▶ [PROBLEM TO WORK ON]
Output all of the listing, leaving every line exactly as written.

▶ [RECORDS FOR THE TASK]
--------------------
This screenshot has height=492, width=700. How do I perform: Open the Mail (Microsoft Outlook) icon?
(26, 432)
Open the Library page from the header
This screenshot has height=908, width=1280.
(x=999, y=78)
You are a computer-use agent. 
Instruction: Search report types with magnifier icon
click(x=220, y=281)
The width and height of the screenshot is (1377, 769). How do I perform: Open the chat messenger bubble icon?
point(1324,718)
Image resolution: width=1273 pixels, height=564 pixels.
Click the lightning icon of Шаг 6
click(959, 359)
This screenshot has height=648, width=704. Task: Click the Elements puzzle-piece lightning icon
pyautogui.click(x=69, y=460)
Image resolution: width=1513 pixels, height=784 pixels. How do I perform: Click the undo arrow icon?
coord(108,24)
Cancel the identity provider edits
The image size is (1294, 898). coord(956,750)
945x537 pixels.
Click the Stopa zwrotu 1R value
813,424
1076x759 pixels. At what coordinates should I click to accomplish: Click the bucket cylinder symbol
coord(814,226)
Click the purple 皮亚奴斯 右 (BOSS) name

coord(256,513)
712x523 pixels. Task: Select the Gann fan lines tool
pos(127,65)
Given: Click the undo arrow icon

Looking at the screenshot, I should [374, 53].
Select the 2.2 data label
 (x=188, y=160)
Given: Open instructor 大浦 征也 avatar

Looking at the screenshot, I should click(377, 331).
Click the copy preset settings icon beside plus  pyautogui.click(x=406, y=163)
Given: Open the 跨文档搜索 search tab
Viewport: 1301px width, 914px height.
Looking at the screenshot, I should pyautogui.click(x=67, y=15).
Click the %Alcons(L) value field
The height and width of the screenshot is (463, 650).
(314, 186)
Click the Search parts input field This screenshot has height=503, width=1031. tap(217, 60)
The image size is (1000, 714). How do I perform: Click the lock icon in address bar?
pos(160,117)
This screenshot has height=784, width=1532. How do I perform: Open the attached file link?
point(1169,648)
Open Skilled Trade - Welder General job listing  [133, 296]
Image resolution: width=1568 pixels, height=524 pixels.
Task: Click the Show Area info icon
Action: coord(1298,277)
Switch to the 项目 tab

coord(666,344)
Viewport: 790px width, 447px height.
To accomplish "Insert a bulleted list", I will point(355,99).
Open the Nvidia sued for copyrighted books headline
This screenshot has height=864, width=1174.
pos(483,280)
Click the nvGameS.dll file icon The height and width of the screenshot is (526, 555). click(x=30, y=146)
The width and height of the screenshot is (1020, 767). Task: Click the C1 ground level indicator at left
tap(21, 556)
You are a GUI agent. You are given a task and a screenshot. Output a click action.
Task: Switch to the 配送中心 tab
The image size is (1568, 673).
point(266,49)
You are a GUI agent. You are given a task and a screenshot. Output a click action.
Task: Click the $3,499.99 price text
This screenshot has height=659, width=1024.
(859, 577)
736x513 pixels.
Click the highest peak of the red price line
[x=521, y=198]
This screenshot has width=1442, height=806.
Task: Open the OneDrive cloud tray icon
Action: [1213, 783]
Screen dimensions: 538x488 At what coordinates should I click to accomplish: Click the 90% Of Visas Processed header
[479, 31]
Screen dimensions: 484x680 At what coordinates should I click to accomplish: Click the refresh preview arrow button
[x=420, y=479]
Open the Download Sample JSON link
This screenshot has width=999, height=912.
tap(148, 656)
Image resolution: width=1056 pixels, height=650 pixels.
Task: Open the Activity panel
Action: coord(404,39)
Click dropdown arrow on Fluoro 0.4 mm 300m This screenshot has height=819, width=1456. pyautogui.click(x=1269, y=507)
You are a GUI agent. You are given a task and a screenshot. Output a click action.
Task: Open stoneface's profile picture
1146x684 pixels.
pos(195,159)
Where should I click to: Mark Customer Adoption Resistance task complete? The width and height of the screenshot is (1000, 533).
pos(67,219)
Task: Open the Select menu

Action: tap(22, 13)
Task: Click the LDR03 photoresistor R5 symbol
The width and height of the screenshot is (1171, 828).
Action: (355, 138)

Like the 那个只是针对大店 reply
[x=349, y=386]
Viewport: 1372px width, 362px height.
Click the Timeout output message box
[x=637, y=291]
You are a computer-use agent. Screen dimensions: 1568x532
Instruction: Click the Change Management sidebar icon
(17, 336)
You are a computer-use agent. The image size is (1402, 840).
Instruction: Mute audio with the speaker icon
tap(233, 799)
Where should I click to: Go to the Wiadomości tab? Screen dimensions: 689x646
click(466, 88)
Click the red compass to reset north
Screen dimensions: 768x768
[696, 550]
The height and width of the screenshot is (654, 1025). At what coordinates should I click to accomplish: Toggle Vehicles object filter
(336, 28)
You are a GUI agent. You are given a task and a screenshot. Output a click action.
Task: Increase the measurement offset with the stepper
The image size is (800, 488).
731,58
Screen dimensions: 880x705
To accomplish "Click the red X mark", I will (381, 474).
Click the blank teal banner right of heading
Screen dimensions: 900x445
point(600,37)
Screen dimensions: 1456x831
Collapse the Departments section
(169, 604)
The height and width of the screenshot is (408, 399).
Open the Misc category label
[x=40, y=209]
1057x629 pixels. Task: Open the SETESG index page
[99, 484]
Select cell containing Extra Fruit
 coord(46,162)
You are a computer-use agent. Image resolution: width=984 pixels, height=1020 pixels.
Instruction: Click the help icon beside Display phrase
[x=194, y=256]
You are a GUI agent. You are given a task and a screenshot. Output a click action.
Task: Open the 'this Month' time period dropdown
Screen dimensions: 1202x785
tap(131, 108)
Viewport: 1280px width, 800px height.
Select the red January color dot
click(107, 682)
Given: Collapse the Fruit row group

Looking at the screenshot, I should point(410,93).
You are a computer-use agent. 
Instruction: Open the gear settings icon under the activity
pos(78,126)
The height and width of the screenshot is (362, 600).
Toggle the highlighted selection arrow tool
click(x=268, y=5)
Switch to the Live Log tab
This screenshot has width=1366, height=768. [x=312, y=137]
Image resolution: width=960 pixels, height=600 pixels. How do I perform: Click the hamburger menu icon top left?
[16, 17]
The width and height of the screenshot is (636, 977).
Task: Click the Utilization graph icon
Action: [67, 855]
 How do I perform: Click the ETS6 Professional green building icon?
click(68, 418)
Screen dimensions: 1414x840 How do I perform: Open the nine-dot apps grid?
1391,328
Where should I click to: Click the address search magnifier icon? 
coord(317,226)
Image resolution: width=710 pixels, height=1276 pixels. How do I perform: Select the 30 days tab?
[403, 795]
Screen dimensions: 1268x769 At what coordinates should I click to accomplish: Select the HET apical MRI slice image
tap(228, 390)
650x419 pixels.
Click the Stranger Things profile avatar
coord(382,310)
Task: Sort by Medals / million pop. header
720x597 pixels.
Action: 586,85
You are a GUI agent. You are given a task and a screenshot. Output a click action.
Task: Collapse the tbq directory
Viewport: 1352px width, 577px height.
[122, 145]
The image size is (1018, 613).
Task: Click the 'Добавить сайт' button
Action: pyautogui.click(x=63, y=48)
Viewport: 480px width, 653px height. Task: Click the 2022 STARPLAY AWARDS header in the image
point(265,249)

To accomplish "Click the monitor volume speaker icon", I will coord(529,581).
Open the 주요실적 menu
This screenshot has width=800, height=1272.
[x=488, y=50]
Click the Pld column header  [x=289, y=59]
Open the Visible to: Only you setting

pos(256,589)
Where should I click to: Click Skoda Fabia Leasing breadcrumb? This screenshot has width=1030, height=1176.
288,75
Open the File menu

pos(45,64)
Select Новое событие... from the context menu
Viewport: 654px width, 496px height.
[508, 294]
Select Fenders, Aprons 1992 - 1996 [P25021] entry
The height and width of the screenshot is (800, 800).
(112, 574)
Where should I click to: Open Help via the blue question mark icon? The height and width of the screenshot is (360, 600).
--------------------
▶ [RESPONSE FOR THIS EXERCISE]
This screenshot has height=492, width=700. How do I perform: Open the Mail (Microsoft Outlook) icon?
(26, 432)
Open the Library page from the header
This screenshot has height=908, width=1280.
(x=999, y=78)
You are a computer-use agent. 
Instruction: Search report types with magnifier icon
click(x=220, y=281)
The width and height of the screenshot is (1377, 769). How do I perform: Open the chat messenger bubble icon?
point(1324,718)
Image resolution: width=1273 pixels, height=564 pixels.
Click the lightning icon of Шаг 6
click(959, 359)
This screenshot has height=648, width=704. Task: Click the Elements puzzle-piece lightning icon
pyautogui.click(x=69, y=460)
Image resolution: width=1513 pixels, height=784 pixels. How do I perform: Click the undo arrow icon?
coord(108,24)
Cancel the identity provider edits
The image size is (1294, 898). coord(956,750)
945x537 pixels.
Click the Stopa zwrotu 1R value
813,424
1076x759 pixels. At what coordinates should I click to accomplish: Click the bucket cylinder symbol
coord(814,226)
Click the purple 皮亚奴斯 右 (BOSS) name

coord(256,513)
712x523 pixels. Task: Select the Gann fan lines tool
pos(127,65)
Given: Click the undo arrow icon

Looking at the screenshot, I should [374, 53].
Select the 2.2 data label
 (x=188, y=160)
Given: Open instructor 大浦 征也 avatar

Looking at the screenshot, I should click(377, 331).
Click the copy preset settings icon beside plus  pyautogui.click(x=406, y=163)
Given: Open the 跨文档搜索 search tab
Viewport: 1301px width, 914px height.
Looking at the screenshot, I should pyautogui.click(x=67, y=15).
Click the %Alcons(L) value field
The height and width of the screenshot is (463, 650).
(314, 186)
Click the Search parts input field This screenshot has height=503, width=1031. tap(217, 60)
The image size is (1000, 714). How do I perform: Click the lock icon in address bar?
pos(160,117)
This screenshot has height=784, width=1532. How do I perform: Open the attached file link?
point(1169,648)
Open Skilled Trade - Welder General job listing  [133, 296]
Image resolution: width=1568 pixels, height=524 pixels.
Task: Click the Show Area info icon
Action: coord(1298,277)
Switch to the 项目 tab

coord(666,344)
Viewport: 790px width, 447px height.
To accomplish "Insert a bulleted list", I will point(355,99).
Open the Nvidia sued for copyrighted books headline
This screenshot has height=864, width=1174.
pos(483,280)
Click the nvGameS.dll file icon The height and width of the screenshot is (526, 555). click(x=30, y=146)
The width and height of the screenshot is (1020, 767). Task: Click the C1 ground level indicator at left
tap(21, 556)
You are a GUI agent. You are given a task and a screenshot. Output a click action.
Task: Switch to the 配送中心 tab
The image size is (1568, 673).
point(266,49)
You are a GUI agent. You are given a task and a screenshot. Output a click action.
Task: Click the $3,499.99 price text
This screenshot has height=659, width=1024.
(859, 577)
736x513 pixels.
Click the highest peak of the red price line
[x=521, y=198]
This screenshot has width=1442, height=806.
Task: Open the OneDrive cloud tray icon
Action: [1213, 783]
Screen dimensions: 538x488 At what coordinates should I click to accomplish: Click the 90% Of Visas Processed header
[479, 31]
Screen dimensions: 484x680 At what coordinates should I click to accomplish: Click the refresh preview arrow button
[x=420, y=479]
Open the Download Sample JSON link
This screenshot has width=999, height=912.
tap(148, 656)
Image resolution: width=1056 pixels, height=650 pixels.
Task: Open the Activity panel
Action: coord(404,39)
Click dropdown arrow on Fluoro 0.4 mm 300m This screenshot has height=819, width=1456. pyautogui.click(x=1269, y=507)
You are a GUI agent. You are given a task and a screenshot. Output a click action.
Task: Open stoneface's profile picture
1146x684 pixels.
pos(195,159)
Where should I click to: Mark Customer Adoption Resistance task complete? The width and height of the screenshot is (1000, 533).
pos(67,219)
Task: Open the Select menu

Action: tap(22, 13)
Task: Click the LDR03 photoresistor R5 symbol
The width and height of the screenshot is (1171, 828).
Action: (355, 138)

Like the 那个只是针对大店 reply
[x=349, y=386]
Viewport: 1372px width, 362px height.
Click the Timeout output message box
[x=637, y=291]
You are a computer-use agent. Screen dimensions: 1568x532
Instruction: Click the Change Management sidebar icon
(17, 336)
You are a computer-use agent. The image size is (1402, 840).
Instruction: Mute audio with the speaker icon
tap(233, 799)
Where should I click to: Go to the Wiadomości tab? Screen dimensions: 689x646
click(466, 88)
Click the red compass to reset north
Screen dimensions: 768x768
[696, 550]
The height and width of the screenshot is (654, 1025). At what coordinates should I click to accomplish: Toggle Vehicles object filter
(336, 28)
You are a GUI agent. You are given a task and a screenshot. Output a click action.
Task: Increase the measurement offset with the stepper
The image size is (800, 488).
731,58
Screen dimensions: 880x705
To accomplish "Click the red X mark", I will (381, 474).
Click the blank teal banner right of heading
Screen dimensions: 900x445
point(600,37)
Screen dimensions: 1456x831
Collapse the Departments section
(169, 604)
The height and width of the screenshot is (408, 399).
Open the Misc category label
[x=40, y=209]
1057x629 pixels. Task: Open the SETESG index page
[99, 484]
Select cell containing Extra Fruit
 coord(46,162)
You are a computer-use agent. Image resolution: width=984 pixels, height=1020 pixels.
Instruction: Click the help icon beside Display phrase
[x=194, y=256]
You are a GUI agent. You are given a task and a screenshot. Output a click action.
Task: Open the 'this Month' time period dropdown
Screen dimensions: 1202x785
tap(131, 108)
Viewport: 1280px width, 800px height.
Select the red January color dot
click(107, 682)
Given: Collapse the Fruit row group

Looking at the screenshot, I should point(410,93).
You are a computer-use agent. 
Instruction: Open the gear settings icon under the activity
pos(78,126)
The height and width of the screenshot is (362, 600).
Toggle the highlighted selection arrow tool
click(x=268, y=5)
Switch to the Live Log tab
This screenshot has width=1366, height=768. [x=312, y=137]
Image resolution: width=960 pixels, height=600 pixels. How do I perform: Click the hamburger menu icon top left?
[16, 17]
The width and height of the screenshot is (636, 977).
Task: Click the Utilization graph icon
Action: [67, 855]
 How do I perform: Click the ETS6 Professional green building icon?
click(68, 418)
Screen dimensions: 1414x840 How do I perform: Open the nine-dot apps grid?
1391,328
Where should I click to: Click the address search magnifier icon? 
coord(317,226)
Image resolution: width=710 pixels, height=1276 pixels. How do I perform: Select the 30 days tab?
[403, 795]
Screen dimensions: 1268x769 At what coordinates should I click to accomplish: Select the HET apical MRI slice image
tap(228, 390)
650x419 pixels.
Click the Stranger Things profile avatar
coord(382,310)
Task: Sort by Medals / million pop. header
720x597 pixels.
Action: 586,85
You are a GUI agent. You are given a task and a screenshot. Output a click action.
Task: Collapse the tbq directory
Viewport: 1352px width, 577px height.
[122, 145]
The image size is (1018, 613).
Task: Click the 'Добавить сайт' button
Action: pyautogui.click(x=63, y=48)
Viewport: 480px width, 653px height. Task: Click the 2022 STARPLAY AWARDS header in the image
point(265,249)

To accomplish "Click the monitor volume speaker icon", I will coord(529,581).
Open the 주요실적 menu
This screenshot has width=800, height=1272.
[x=488, y=50]
Click the Pld column header  [x=289, y=59]
Open the Visible to: Only you setting

pos(256,589)
Where should I click to: Click Skoda Fabia Leasing breadcrumb? This screenshot has width=1030, height=1176.
288,75
Open the File menu

pos(45,64)
Select Новое событие... from the context menu
Viewport: 654px width, 496px height.
[508, 294]
Select Fenders, Aprons 1992 - 1996 [P25021] entry
The height and width of the screenshot is (800, 800).
(112, 574)
Where should I click to: Open Help via the blue question mark icon? The height and width of the screenshot is (360, 600).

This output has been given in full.